La ministre souhaite "réfléchir à la pertinence des critères retenus pour ce logiciel au regard des besoins d'enquêtes", selon son entourage.
Le logiciel Ardoise, destiné à alimenter un futur fichier commun police-gendarmerie, devait mettre en évidence un certain nombre de données et de profils, classés par rubriques et destinés, selon ses concepteurs, à "cerner" la victime ou le présumé auteur des faits.
Ce sont ces rubriques qui ont suscité un tollé : le policier est invité à cliquer par exemple sur "homosexuel", transsexuel", "travesti", "relation habituelle avec personne prostituée", "usager de stupéfiants" ou encore "permanent syndical".
"La ministre a décidé de suspendre la phase de test d'expérimentation en cours de ce logiciel", a donc annoncé son cabinet mardi. La déclaration de MAM, en fin de semaine dernière, selon laquelle Ardoise ne présentait "aucun risque d'attenter à quelque liberté que ce soit", semble donc oubliée. Elle "a entendu les craintes qui se sont manifestées en raison de (ces) critères", a précisé l'entourage de Michèle Alliot-Marie. Mais, dans le même temps, la ministre souhaite prendre en compte "les besoins opérationnels" des services de police et de gendarmerie. Elle a entamé "une réflexion, avec l'expertise de la direction centrale de la police judiciaire, pour réétudier ces points et leur éventuelle pertinence réelle avec les besoins des enquêtes", précise la Place Beauvau. Il s'agit, selon le ministère, de "corréler les besoins de la police et de la gendarmerie avec le respect des libertés individuelles".
"Nous prenons acte de cette décision empreinte de sagesse et de responsabilité", réagit le Collectif Contre l'Homophobie (CCH) qui a notamment saisi la Cnil (Commission Informatique et Libertés) et la Halde après avoir révélé cette affaire. La Commission nationale de l'informatique et des libertés (Cnil) avait alors demandé à la ministre des "précisions" et des "éclaircissements" sur le logiciel.
"Nous proposons à Madame Alliot-Marie de mettre sur pied un groupe de travail réunissant des membres de son ministère, des représentants syndicaux de policiers et des militants d’associations de défense des droits de l’Homme. Ce groupe de travail pourrait examiner la compatibilité des fonctionnalités du logiciel Ardoise avec la protection des données personnelles recueillies et consignées dans ce logiciel", suggère Hussein Bourgi, le président du CCH.

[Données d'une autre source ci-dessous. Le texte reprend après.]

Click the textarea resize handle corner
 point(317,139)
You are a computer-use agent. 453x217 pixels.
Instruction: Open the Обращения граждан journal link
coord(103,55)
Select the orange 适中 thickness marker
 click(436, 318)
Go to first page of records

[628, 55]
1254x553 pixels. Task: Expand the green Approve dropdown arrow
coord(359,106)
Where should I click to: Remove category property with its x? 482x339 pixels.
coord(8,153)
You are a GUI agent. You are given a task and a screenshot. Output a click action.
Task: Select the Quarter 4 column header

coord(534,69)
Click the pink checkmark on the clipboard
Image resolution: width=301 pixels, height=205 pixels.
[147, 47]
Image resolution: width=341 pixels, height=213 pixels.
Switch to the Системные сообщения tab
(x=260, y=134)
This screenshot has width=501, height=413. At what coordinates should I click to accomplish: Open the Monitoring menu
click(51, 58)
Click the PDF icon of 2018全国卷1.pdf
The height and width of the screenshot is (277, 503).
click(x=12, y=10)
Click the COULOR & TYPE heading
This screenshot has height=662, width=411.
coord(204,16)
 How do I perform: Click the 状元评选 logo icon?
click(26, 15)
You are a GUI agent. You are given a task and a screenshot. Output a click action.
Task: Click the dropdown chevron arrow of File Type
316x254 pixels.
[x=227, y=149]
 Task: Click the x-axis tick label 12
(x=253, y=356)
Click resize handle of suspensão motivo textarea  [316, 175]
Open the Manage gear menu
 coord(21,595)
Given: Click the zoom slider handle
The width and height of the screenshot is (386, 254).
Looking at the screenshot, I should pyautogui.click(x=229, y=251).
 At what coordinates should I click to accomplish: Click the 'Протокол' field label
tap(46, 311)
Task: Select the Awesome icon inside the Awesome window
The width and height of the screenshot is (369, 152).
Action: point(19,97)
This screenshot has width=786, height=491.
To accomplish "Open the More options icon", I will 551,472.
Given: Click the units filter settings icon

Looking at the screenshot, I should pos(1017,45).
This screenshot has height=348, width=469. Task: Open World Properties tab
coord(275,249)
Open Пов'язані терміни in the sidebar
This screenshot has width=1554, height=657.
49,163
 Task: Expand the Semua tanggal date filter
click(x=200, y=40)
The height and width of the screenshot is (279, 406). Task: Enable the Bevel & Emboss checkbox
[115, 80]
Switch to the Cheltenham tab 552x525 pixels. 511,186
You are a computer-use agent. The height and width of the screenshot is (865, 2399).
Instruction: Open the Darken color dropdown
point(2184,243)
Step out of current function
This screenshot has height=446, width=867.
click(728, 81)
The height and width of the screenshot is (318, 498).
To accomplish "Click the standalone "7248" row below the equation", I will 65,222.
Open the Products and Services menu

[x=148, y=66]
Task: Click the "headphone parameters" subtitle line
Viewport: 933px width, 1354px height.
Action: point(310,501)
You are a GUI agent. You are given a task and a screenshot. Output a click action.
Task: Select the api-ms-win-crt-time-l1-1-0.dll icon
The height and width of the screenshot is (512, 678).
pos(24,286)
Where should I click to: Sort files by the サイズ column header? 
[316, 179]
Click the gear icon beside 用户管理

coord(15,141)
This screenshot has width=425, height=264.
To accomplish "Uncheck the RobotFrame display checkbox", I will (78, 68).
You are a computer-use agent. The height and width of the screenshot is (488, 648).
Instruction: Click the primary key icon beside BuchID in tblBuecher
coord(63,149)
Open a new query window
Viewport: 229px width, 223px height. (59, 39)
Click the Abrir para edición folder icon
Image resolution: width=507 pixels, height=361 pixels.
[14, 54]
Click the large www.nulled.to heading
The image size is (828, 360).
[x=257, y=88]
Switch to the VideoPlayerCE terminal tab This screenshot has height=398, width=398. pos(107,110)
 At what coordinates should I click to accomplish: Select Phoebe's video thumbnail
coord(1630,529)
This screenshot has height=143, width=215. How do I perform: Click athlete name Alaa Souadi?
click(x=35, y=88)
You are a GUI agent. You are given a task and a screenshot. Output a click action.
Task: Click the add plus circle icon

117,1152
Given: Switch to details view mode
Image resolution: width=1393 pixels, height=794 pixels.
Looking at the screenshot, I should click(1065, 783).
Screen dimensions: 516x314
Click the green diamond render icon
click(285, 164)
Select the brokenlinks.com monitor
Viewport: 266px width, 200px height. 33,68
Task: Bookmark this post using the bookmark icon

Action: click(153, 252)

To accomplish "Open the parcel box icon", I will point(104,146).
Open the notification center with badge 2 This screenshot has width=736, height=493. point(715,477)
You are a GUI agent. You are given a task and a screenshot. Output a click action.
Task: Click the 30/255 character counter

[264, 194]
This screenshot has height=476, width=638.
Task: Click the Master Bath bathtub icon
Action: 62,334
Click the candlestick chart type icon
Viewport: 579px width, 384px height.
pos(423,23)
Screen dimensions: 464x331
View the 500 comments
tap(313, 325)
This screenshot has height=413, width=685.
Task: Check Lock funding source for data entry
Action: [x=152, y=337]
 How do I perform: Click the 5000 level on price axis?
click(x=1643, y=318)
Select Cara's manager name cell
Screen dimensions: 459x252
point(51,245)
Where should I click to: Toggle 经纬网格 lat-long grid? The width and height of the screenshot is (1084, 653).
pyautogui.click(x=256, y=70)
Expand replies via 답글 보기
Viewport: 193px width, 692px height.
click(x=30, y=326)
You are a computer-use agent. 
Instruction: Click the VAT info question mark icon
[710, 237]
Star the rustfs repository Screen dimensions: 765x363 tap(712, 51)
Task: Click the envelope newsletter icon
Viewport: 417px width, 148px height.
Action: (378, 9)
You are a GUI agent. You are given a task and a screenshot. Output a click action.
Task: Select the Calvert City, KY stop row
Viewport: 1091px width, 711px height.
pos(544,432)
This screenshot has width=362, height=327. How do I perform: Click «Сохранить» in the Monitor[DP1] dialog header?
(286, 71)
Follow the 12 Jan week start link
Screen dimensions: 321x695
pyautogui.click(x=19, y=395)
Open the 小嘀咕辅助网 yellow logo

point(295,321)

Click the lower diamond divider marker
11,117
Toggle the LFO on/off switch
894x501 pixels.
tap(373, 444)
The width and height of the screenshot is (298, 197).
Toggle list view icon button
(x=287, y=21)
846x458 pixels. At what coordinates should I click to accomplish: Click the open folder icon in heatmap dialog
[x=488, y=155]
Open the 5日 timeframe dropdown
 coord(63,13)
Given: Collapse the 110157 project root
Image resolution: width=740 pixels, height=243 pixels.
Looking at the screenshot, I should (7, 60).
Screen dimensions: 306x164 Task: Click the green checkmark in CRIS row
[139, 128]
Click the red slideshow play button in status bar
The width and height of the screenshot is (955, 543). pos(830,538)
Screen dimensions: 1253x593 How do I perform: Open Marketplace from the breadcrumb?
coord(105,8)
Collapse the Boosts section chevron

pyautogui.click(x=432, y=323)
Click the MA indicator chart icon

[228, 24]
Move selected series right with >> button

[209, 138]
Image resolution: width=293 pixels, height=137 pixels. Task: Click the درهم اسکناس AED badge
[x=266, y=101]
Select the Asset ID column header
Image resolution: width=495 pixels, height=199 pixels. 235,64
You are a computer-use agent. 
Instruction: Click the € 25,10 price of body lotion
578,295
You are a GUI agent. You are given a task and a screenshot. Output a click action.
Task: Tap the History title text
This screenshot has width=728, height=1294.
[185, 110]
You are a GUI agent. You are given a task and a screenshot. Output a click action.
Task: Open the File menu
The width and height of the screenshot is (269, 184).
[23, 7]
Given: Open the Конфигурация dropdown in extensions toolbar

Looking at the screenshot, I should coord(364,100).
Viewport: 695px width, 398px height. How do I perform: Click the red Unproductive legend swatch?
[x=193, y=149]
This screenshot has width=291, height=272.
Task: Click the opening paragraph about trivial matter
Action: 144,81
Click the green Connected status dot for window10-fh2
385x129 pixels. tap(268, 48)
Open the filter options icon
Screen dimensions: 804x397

Il appartiendrait ensuite au Ministère d’accomplir les démarches préalables et obligatoires auprès de la Cnil - pour obtenir son agrément - et auprès du Conseil d’Etat - pour obtenir sa validation.
> Réactions et pression
Après la prompte alerte donnée par le Collectif Contre l'Homophobie, il ya un peu plus d'une semaine, SOS Homophobie et l'Inter-LGBT ont soutenu la demande de suspension d'Ardoise. Le Parti Socialiste et les Verts ont réagi à leur tour dans le même sens. Deux syndicats de policiers ont également manifesté de sérieuses réserves. Hier, l'Union nationale des associations de lutte contre le sida (Unals) a annoncé la mise en ligne sur son site Unals.org d'une pétition contre le logiciel. Le texte réclame que soient "éliminés de ce logiciel les items préétablis désignant et stigmatisant des catégories de personnes" et "de ne pas faire apparaître des renseignements relatifs à d'éventuelles circonstances aggravantes de l'infraction dans la rubrique intitulée 'état de la personne'". Le syndicat Force ouvrière redoute pour sa part "que le fichier puisse servir à d'autres desseins que celui du traitement pénal des informations".